Me quedé de una pieza.
-¿Sabes lo que perderás? –inquirí.
-He tenido mucho tiempo para reflexionar. Y me doy cuenta de que el tiempo que fui plenamente feliz, fue ese donde no sabía nada de la fortuna de los Andley, donde yo mismo no me sabía parte de la familia. Quiero esa felicidad de regreso. Esto –abarcó con un ademán el amplísimo salón y la mansión-, no es lo que me hace feliz. Solo te quiero a ti a mi lado.

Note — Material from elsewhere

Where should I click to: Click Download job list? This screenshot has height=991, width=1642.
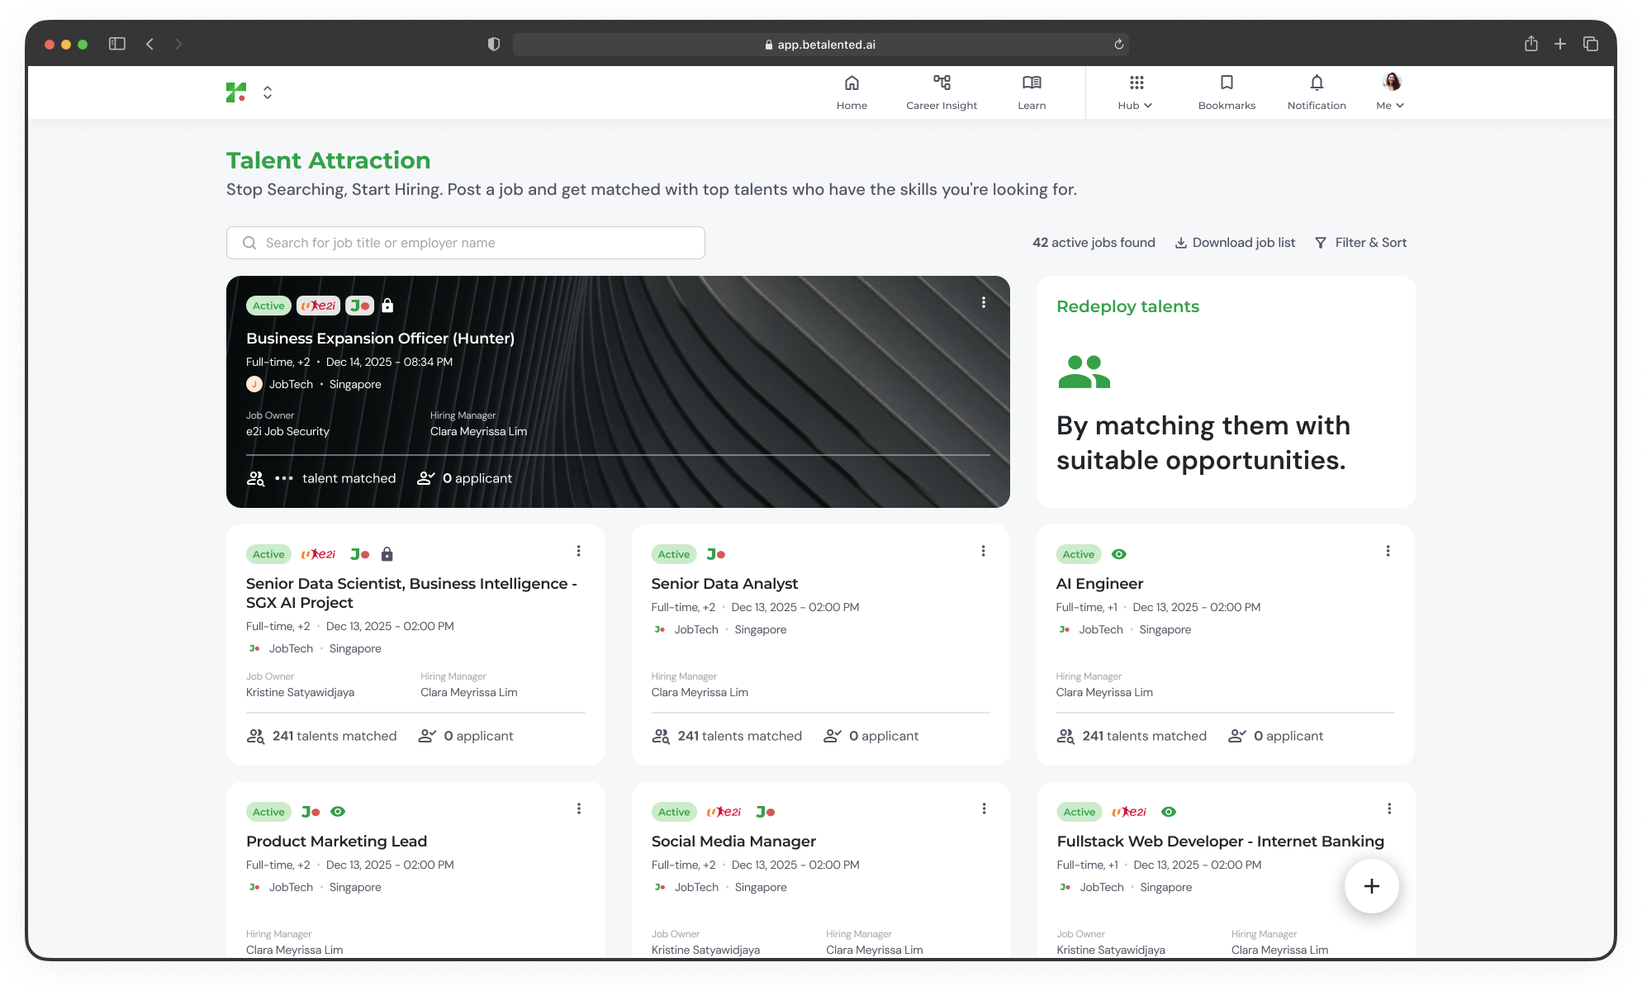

La última frase me electrizó, haciéndome estremecer. Así de fácil me pide que esté con él. Y estoy cansado de luchar contra mí, contra el destino y contra las promesas que sus padres y su hermana me arrancaron. Tendré que cuidarlo a mi manera: amándolo para siempre, estando con él a su lado. Siendo de él y él siendo mío. Sonreí feliz, y le devolví la frase que me dijo cuando partió a Africa:
-Tú ganas, William.
En el silencio de la noche, fuera de miradas indiscretas, sellamos nuestra incipiente unión con un beso.
La mañana nos encontró en su habitación, desnudos en su cama. Habíamos entrado sigilosamente durante la noche. Tampoco es cuestión de dar de qué hablar a los pocos sirvientes de casa. Nos despertaron los primeros rayos de sol, agotados por experimentar en lo sexual, dándonos placer de manera más instintiva y utilizando todos los orificios de nuestros cuerpos para tal fin.
-Ahora comprendo por qué, cuando padecía amnesia, soñaba tan a menudo contigo –me dijo en voz susurrante.
Mis labios buscaron los de él, en esta primera mañana como pareja que somos.
-Te amo –le susurré a mi muchacho, esperando la misma declaración de sus labios.